Otto marzo: Svimez, “le giovani donne meridionali subiscono una triplice ingiustizia a causa della disuguaglianza sociale”

“Affrontare le questioni del Mezzogiorno al femminile consente di cogliere uno dei nodi centrali rimasti irrisolti nel nostro Paese che, in particolare nella condizione della donna, continua a marcare divari particolarmente sensibili con i principali partner europei”. In occasione dell’8 marzo, la Svimez anticipa alcuni aggiornamenti dei dati di una ricerca sulla condizione delle donne nel Sud, dalla quale emerge con chiarezza come “la questione femminile sia una delle facce più evidenti e problematiche della più generale Questione meridionale”. Secondo la Svimez, “i principali indicatori evidenziano come la situazione di svantaggio italiana sia in larga parte legata ai valori delle regioni meridionali”. Qualche parallelo con le regioni d’Europa può essere utile a mettere meglio a fuoco il fenomeno: il tasso d’occupazione femminile tra 15 e 64 anni, in Sicilia, Campania, Puglia e Calabria, è addirittura più basso della Guaiana francese, dell’Estremadura spagnola, della Tessaglia e della Macedonia in Grecia, e perfino dell’enclave spagnola di Melilla in Marocco.
“Le giovani donne meridionali subiscono una triplice ingiustizia a causa della disuguaglianza sociale, sotto forma di divario territoriale, generazionale e di genere.
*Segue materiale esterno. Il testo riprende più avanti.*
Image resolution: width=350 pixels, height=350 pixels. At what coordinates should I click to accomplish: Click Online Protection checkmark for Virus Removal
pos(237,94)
Queste ultime – si legge nella ricerca Svimez – vivono il paradosso di essere le punte più avanzate della ‘modernizzazione’ del Sud (persino sul piano civile) – perché hanno investito in un percorso di formazione e di conoscenza che le rende depositarie di quel ‘capitale umano’ che serve per competere nel mondo di oggi – e insieme le vittime designate di una società più immobile che altrove, e dunque più ingiusta, che finisce per sottoutilizzare, rendere marginali o ‘espellere’ le sue energie migliori”.